### PASSAGE GIVEN
Feedback on Naiad documentation
craig at netjam.org
Tue Dec 30 01:36:47 UTC 2008
> > By separating class name from identity, Naiad makes Smalltalk more
> > approachable for newcomers, and more productive for developer and
> > user communities.
> Expand on this.
Well, that's what I attempt to do in the rest of the document. :)
The first four paragraphs are an abstract, not a conclusion. I don't
expect anyone to simply believe what I've said by that point; I'm
summarizing what I intend to describe.
But, expanding... By separating class name from identity, we
remove a critical source of ambiguity, and we can transfer methods more
accurately, with less manual labor. We can do this transfer both between
an author's system and other people's systems, and from an author's
system to itself at another point in time. This makes every person's
work more amenable to study by anyone else in the community. It also
makes it easier for each person in the community to express their ideas
clearly through their work. I think this combination of transparency and
expressiveness would make Smalltalk more approachable for newcomers, and
more productive for developer and user communities.
> What has identity?
In this paper I'm referring to the identity of classes.
> On what does the identity depend.
I'm taking advantage of the fact that every class, simply by being
a Smalltalk object, has its own identity by definition.
> How does the Class name get detached from identity.
I detach the name of a class from the identity of that class by
offering an alternative to source code as the medium of code transfer.
> What does the class name represent?
The name of a class represents a class, but exactly which one is
ambiguous in source code. One needs additional context to identify the
class to which a name refers at some point in time. The mechanisms
described in the rest of the paper provide that context, and go so far
as to make source code optional when transferring code.
> > An Edit represents the activation of some edition at a point in
> > time.
> Describe activation.
When an edition is activated, the compiled method to which it
corresponds becomes active in the object memory whose history we are
> > The history memory replaces the current changes and sources
> > files
> I need diagrams.
Okay, I'll make diagrams. (I'm not against them, but my time is
limited and I think the text is a higher priority. Or, put another way,
I think diagrams without text would be harder to understand than text
with no diagrams, and getting one out before both are done is better
than waiting for both.)
> What does subject memory id represent? When in time do subject memory
> id's change?
A subject memory's system ID identifies the subject memory. A
subject memory's ID is set when the memory is considered distinct from
other memories. I set the system ID of the minimal memory before
releasing it, and I imagine that memory will change its ID when next
saved by someone receiving it. Traditionally, the identity of an object
memory remains the same after a snapshot via "save", and it changes
after a snapshot via "save as...". I expect the system ID to reflect
that; generally, the system ID for a memory doesn't change.
> I.e. The subject memory with two subject ids, how do they differ?
There's no such thing as a subject memory with two system IDs
(please let me know if I slipped up and wrote otherwise somewhere).
> > The subject memory keeps a remote reference to the history
> > memory's instance of EditHistory as a class variable of the local
> > EditHistory class, and interacts with it using utility messages sent
> > to the local EditHistory class. The history memory also keeps that
> > EditHistory instance as a class variable of its local EditHistory
> > class, but as a local reference.
######
### RECORDS SHOWN
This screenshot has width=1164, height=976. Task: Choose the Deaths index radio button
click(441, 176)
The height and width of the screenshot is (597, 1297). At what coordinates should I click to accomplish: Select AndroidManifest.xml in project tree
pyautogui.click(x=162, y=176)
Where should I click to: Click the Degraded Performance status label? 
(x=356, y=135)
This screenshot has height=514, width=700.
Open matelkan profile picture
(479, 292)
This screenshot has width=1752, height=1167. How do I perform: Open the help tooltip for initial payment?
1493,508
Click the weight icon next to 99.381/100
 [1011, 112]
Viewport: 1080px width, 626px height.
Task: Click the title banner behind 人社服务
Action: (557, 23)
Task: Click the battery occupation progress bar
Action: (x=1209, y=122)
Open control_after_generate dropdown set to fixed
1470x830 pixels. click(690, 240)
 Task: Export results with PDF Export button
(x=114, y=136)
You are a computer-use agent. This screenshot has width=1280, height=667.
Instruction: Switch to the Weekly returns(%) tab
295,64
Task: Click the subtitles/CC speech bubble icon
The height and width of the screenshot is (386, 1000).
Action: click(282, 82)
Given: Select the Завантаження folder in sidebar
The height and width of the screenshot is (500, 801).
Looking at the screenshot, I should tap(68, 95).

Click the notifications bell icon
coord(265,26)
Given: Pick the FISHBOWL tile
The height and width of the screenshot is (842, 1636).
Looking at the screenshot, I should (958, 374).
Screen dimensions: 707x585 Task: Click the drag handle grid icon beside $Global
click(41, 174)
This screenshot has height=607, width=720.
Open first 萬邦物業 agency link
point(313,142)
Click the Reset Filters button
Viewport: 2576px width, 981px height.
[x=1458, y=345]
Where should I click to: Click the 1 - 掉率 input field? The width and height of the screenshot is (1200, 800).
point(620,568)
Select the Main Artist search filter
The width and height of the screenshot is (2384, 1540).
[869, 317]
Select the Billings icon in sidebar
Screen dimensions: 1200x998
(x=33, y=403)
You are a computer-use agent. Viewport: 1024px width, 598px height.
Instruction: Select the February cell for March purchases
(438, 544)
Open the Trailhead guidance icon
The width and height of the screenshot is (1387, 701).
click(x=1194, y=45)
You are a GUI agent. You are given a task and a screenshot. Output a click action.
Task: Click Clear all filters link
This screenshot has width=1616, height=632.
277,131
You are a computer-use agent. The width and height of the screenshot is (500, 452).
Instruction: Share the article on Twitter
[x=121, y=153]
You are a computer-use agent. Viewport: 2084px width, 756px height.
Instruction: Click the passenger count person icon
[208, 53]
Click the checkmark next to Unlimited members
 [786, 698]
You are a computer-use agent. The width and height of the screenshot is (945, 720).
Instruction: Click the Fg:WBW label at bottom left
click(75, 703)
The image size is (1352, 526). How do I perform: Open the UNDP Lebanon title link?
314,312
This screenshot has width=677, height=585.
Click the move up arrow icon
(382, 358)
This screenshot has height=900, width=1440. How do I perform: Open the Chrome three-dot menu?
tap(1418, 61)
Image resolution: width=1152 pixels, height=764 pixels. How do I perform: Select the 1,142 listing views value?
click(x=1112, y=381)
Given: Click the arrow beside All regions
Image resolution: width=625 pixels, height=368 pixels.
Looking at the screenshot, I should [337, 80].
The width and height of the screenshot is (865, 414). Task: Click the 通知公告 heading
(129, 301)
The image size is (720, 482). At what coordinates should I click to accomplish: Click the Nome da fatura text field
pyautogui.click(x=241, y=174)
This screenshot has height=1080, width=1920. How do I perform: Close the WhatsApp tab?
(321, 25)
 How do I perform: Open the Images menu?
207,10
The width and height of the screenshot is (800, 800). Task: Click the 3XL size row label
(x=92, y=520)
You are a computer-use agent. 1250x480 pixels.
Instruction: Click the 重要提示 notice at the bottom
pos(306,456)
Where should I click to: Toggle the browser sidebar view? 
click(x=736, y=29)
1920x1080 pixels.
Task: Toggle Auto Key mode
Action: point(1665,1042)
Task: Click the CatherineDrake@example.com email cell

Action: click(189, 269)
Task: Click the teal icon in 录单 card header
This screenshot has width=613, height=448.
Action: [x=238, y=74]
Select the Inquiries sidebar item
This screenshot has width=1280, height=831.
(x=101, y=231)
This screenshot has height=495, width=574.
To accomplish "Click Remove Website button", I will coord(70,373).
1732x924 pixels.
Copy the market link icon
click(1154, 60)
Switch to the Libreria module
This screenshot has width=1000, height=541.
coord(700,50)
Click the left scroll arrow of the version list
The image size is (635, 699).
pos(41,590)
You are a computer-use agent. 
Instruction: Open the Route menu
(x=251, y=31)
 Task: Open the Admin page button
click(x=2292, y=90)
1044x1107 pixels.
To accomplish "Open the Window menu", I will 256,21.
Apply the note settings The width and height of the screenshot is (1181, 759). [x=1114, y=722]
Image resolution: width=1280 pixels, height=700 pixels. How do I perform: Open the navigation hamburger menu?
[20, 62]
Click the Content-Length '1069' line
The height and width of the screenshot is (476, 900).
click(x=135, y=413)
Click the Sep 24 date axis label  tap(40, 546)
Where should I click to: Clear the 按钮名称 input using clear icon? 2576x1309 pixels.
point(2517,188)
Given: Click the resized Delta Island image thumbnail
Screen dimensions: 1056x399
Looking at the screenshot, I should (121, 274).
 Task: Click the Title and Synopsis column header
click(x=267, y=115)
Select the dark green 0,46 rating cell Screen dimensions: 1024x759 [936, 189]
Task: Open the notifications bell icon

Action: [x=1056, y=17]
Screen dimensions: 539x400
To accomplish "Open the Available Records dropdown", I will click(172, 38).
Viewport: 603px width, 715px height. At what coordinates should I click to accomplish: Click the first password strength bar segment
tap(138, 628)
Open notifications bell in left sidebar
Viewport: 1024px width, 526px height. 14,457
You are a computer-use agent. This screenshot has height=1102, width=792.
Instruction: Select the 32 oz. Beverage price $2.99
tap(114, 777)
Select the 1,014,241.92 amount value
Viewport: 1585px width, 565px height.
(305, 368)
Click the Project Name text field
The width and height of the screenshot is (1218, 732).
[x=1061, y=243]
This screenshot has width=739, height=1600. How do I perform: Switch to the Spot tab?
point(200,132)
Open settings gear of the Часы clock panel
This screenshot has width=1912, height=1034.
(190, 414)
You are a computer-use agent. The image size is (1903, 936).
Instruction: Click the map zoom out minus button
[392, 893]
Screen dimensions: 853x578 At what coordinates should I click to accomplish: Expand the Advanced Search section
######
> TASK SET:
1) In two sentences, summarize the Naiad documentation reply.
2) Answer these questions from the Naiad documentation reply:
(a) What does the writer say the first four paragraphs of the document are?
(b) Traditionally, after which kind of snapshot does the identity of an object memory change?
(c) Where does the subject memory keep its remote reference to the history memory's instance of EditHistory?
3) Extend the Naiad documentation reply past its last line.

> TASK ANSWERS:
1) The reply explains that separating class name from identity removes a source of ambiguity, so methods can be transferred more accurately and with less manual labor, which makes each person's work easier to study and to use for expressing ideas. It adds that the identity meant is that of classes, which every class has by being a Smalltalk object, and that the name is detached from it by offering an alternative to source code as the medium of code transfer.

2)
(a) An abstract, not a conclusion.
(b) A snapshot via "save as...".
(c) In a class variable of the local EditHistory class.

3)
> Explain Remote messaging as it applies here.
I'm using the term in the usual sense: an object in one memory is
sending messages to an object in another memory, by interacting with a
special proxy object that represents the remote object. Since everything
in Smalltalk happens by sending messages to objects, the proxy object is
indistinguishable from the remote object under normal circumstances.
> Who or what receives the messages?
An instance of EditHistory in the history memory receives the
> Why are [the messages] Remote?
By design, all the historical information for the subject memory
is kept in a separate history memory. This is both to enable crash
recovery, and to ease separation of a deployed system from its
historical information when the time comes.
> What is a History memory snapshot?
The history memory is a bunch of objects describing all the
editions of a subject memory's classes, methods, authors, modules,
checkpoints, comments, and tags.
> Where is the History memory located?
The history memory is usually located alongside the subject
memory, but it can be on any net-accessible machine.
> Where is the snapshot located?
The subject memory is located wherever the developer wants to put
it, as now.
> > An edition typically elides some of its references when it is
> > transferred out of a history memory. For example, a transferred
> > edition will usually omit the references to its next and previous
> > editions.
> > The requesting subject memory can calculate the ID of those
> > editions and obtain them with a separate request, if necessary.
In general, a next or previous edition's ID differs only in
version number, and version numbers form a simple linear sequence over time.
> Also if it can do that then you haven't really elided the
> references only made them implicit?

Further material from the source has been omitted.